Vent'anni dal "lunedì di sangue"

Il 19 ottobre del 1987, un lunedì, la Borsa di New York crolla e perde il 23% del suo "valore" in una mattina, dopo aver già perso il 10% la settimana precedente. In tutto un ammontare pari all'intero PIL italiano, cioè il valore annuale prodotto in un paese con 60 milioni di abitanti. Come riflesso, nel giro di 24 ore tutte le maggiori Borse del mondo subiscono un effetto a catena: Tokyo perde il 15%, Hong Kong l'11, Londra il 12, Bruxelles il 15, Zurigo l'11, Francoforte il 7,6, Parigi il 9,7. E le perdite si protraggono ancora nella settimana successiva, fino a raggiungere in tutto il mondo una cifra corrispondente a cinque volte il PIL italiano di allora.

Ovviamente tutti, dagli economisti ai giornalisti, fanno il paragone con il 1929, il Grande Crollo che aprì la strada alla Grande Depressione. Il riferimento al crack del passato è più che comprensibile. Mentre si svolgono gli avvenimenti, e il futuro è solo incertezza, balza agli occhi un dato: nel 1929 il tragico crollo di Wall Street fu di 12,5 punti percentuali soltanto, la metà di quello verificatosi nel tremendo lunedì del 1987. L'economista Galbraith, intervistato, dichiara che la crisi è sì più grave di quella del '29 ma che in fondo i governi hanno imparato a controllarla. Tutti sono concordi nel dire che, operati alcuni aggiustamenti nelle regole, il pericolo sarà scongiurato. Anzi, si tratta di scossoni salutari.

Ora, la cancellazione in una settimana di un ammontare pari a cinque PIL di uno dei maggiori paesi europei non è precisamente una bazzecola. Eppure è vero: per il capitalismo si tratta di scossoni salutari. Naturalmente bisogna stabilire chi ci guadagna e chi ci rimette. Galbraith con la sua consueta chiarezza ci offre una chiave di lettura efficace: le crisi di borsa sono quei momenti in cui il capitale si separa dagli stupidi. E difatti qualcuno ha perso un mucchio di quattrini, mentre altri hanno solo incassato i guadagni ottenuti con i rialzi precedenti, e altri ancora hanno guadagnato e perso con operazioni su derivati e futures, strumenti complessi negati ai comuni mortali che pensano solo di far "fruttare" i risparmi.

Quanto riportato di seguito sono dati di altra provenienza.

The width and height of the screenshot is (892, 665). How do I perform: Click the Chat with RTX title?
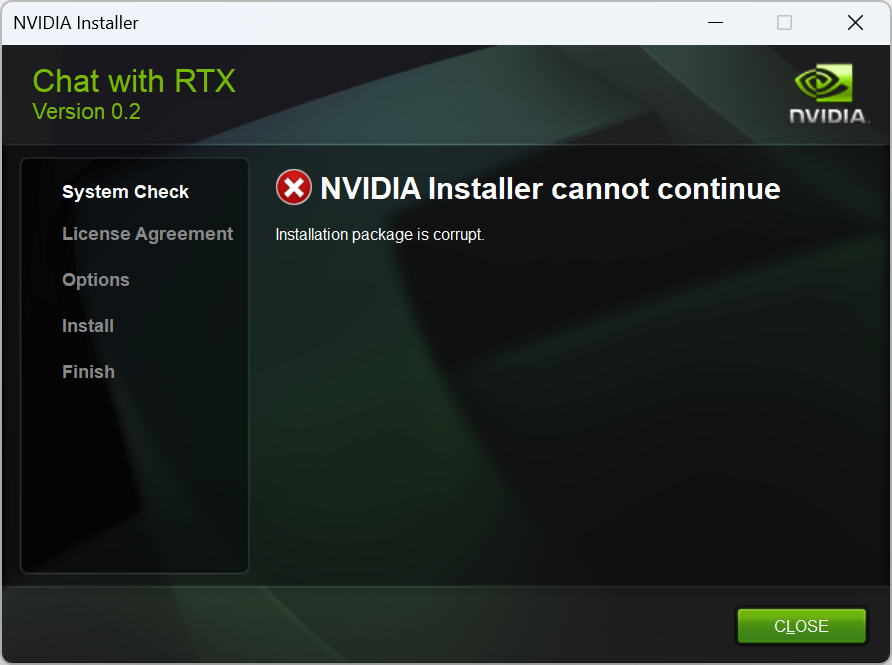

Da quando esistono le borse nessuno è ancora riuscito a scoprire una qualche regolarità che permetta di prevedere il comportamento dei titoli. E perciò ha sempre funzionato non tanto il gioco tra furbi e stupidi, ma quello tra grandi e piccoli capitali, nel senso che i grandi capitali, nell'epoca della sempre più difficile valorizzazione nel ciclo produttivo, escogitano qualunque espediente pur di riuscire a ramazzarne di piccoli, raschiando a volte il barile, fino ai risparmi delle vecchiette, com'è successo con le maggiori banche internazionali che piazzavano obbligazioni Parmalat in un giro puramente finanziario. O com'è successo con i titoli sui mutui dei poveracci, ben nascosti in strumenti finanziari distribuiti capillarmente ad altri poveracci che magari s'erano con essi assicurati contro le malattie o la vecchiaia.

Questo è un sistema che non si comporta più come quello del '29. Subisce meno scosse, anche se oscilla paurosamente di più. Non perché gli economisti abbiano imparato a governarlo, ma perché l'economia virtuale della securitization (azionarizzazione, finanziarizzazione), che un tempo era ancora in competizione con quella della produzione, oggi è diventata la norma. Nell'87 non c'è stata alcuna depressione, né Grande né Piccola, perché tutto si è svolto fra capitali virtuali coinvolgendo il capitale industriale solo di striscio. Al tempo di Hobson, di Hilferding e di Lenin il capitale finanziario era capitale creditizio comunque legato all'industria. Oggi, nell'epoca del capitalismo senile, il termine indica solo mercati-bisca.